* _What you will do_
• a. From the decoder passage, reproduce word for word the part that opens with the words containing "[0152] During operation, the" and closes with "number of iterations.".
• b. Transcribe word for word the rows from the line containing "You are a computer-use agent. The" through the line containing "point(298,9)", both included, and omit the pictures.

* _Source excerpt_
We can replicate these processors by having, for example one
processor stepping through the 44 checks in the order 1, 2, 3, . .
. , 43, 44, while a second processor steps through the checks in
the order 23, 24, 25, . . . 43, 44, 1, 2, . . . , 21, 22, etc. Of
course, many other possible orders exist.
[0147] The belief for each of the bits is stored in a single belief
register. Therefore, we carefully select the order that each check
processor uses to step through the checks, in order to avoid any
conflicts caused by two check processors simultaneously accessing
the same belief register of memory as the processors update the bit
beliefs.
[0148] Replicating check processors adds additional complexity to
the decoder. Replicating reduces the number of iterations necessary
to achieve a certain performance, which can be advantageous for
some applications.
[0149] Decoder Architecture
[0150] FIG. 13 show an architecture of our decoder in a greater
detail. Each super processor 1202 contains a check processor 1500
and a set of (e.g., ten) link processors 1600. Each super-processor
is connected to a set of (e.g., ten) banks of belief registers 1400
via the link processors. The number of link processors in each
super-processor is determined by the number of non-zero
sub-matrices in the row corresponding to the super-processor
associated with the base matrix.
[0151] Each link processor 1600 has an associated message register
1700. This architecture is much simpler than the prior art
Richarchson architecture shown in U.S. Pat. No. 6,633,856 to
Richardson FIGS. 15-17.
[0152] During operation, the belief registers 1400 are initialized
with the beliefs produced by the demodulator 1250. The decoder 1200
operates on the beliefs for a predetermined number of iterations.
During each iteration, beliefs and messages are passed back and
forth between the belief registers and the check processors 1500
via the link processors 1600. The messages are stored in message
registers 1700.
[0153] The link processors enforce that the beliefs stay within a
predetermined range of values, e.g., that the values do not
underflow or overflow the register size. In a preferred embodiment,
the message registers 1700 store only check-to-bit messages. The
memory can be stored in shift registers as generally described
below. When the decoding terminates, the final beliefs can be read
from belief registers and thresholded to recover the input
data.
[0154] It should be noted, that the architecture does not include
bit processors as might be found in prior art decoders. Also,
processors are associated with the links themselves.

* _Dataset excerpts_
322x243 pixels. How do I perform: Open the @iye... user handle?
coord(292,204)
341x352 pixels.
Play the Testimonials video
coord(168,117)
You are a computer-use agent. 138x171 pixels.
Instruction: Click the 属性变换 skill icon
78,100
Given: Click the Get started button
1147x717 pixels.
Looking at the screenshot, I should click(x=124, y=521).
...
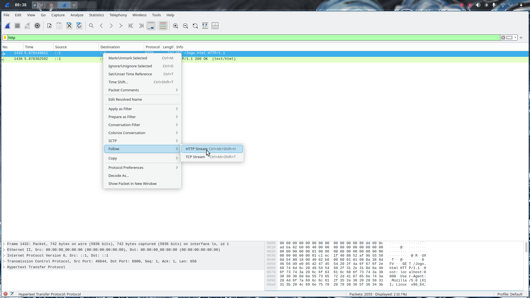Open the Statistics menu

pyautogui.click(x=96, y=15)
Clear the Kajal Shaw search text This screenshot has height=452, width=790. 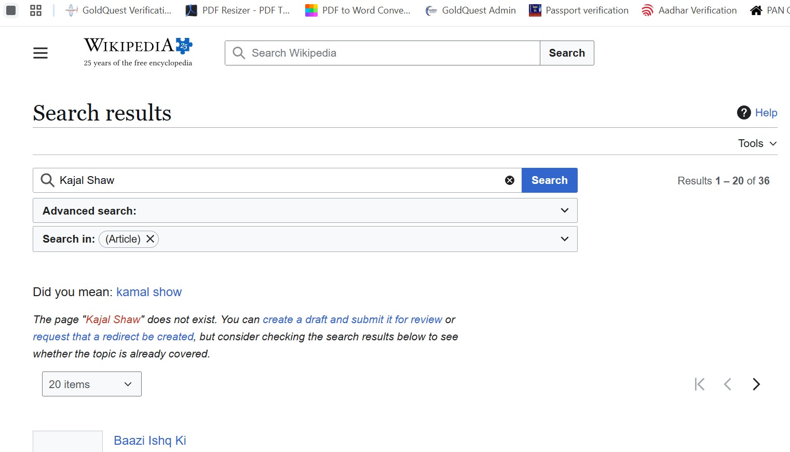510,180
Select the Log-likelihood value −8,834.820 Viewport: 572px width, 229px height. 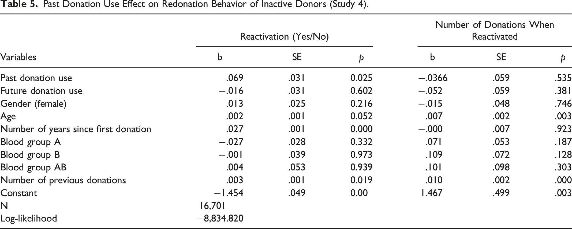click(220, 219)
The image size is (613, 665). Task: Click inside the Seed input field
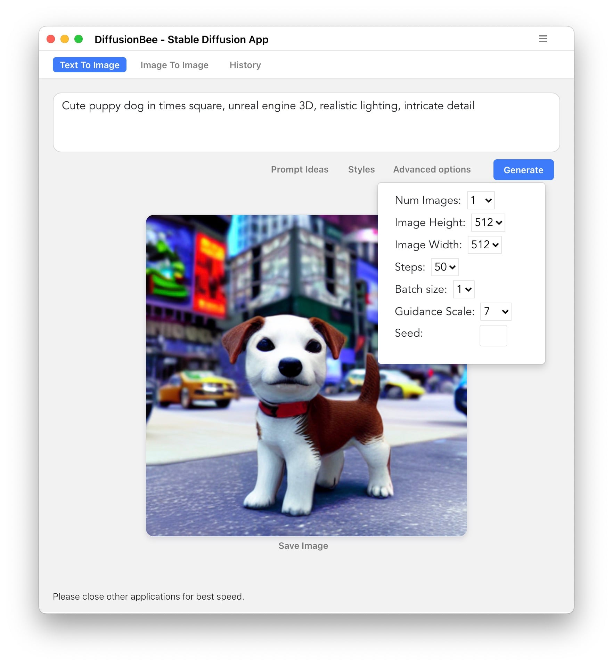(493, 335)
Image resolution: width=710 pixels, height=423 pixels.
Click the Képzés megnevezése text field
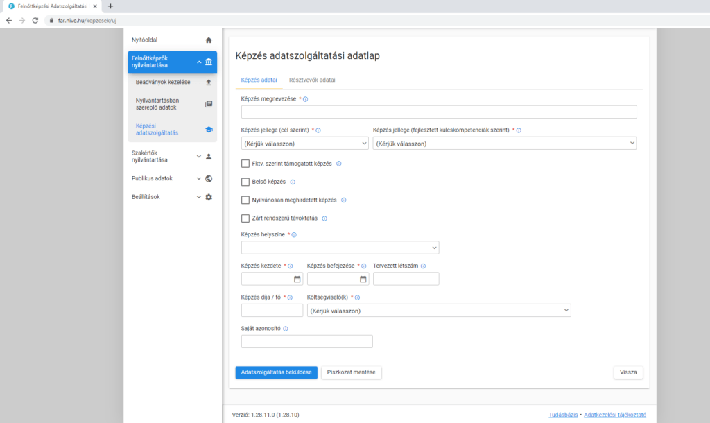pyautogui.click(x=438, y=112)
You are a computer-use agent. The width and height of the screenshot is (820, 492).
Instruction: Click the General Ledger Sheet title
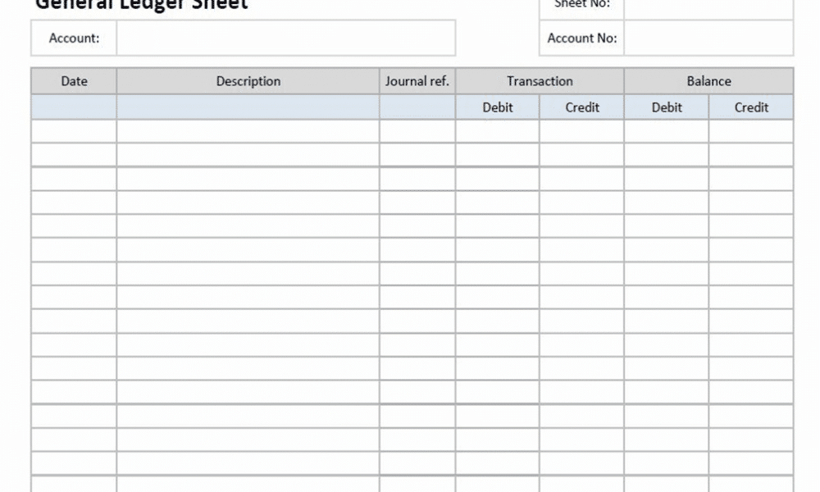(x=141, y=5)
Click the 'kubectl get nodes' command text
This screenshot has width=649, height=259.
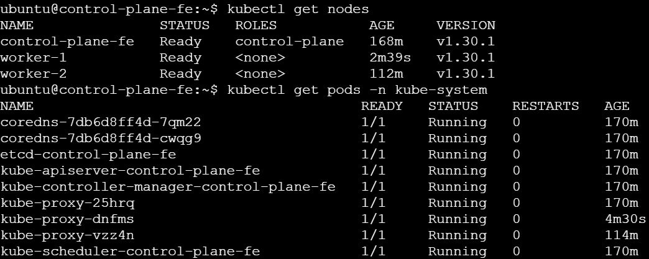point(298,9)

* _Solutions to each task_
• a.
[0152] During operation, the belief registers 1400 are initialized
with the beliefs produced by the demodulator 1250. The decoder 1200
operates on the beliefs for a predetermined number of iterations.

• b.
You are a computer-use agent. The width and height of the screenshot is (820, 492).
Instruction: Click the General Ledger Sheet title
(x=141, y=5)
Click the 'kubectl get nodes' command text
This screenshot has width=649, height=259.
point(298,9)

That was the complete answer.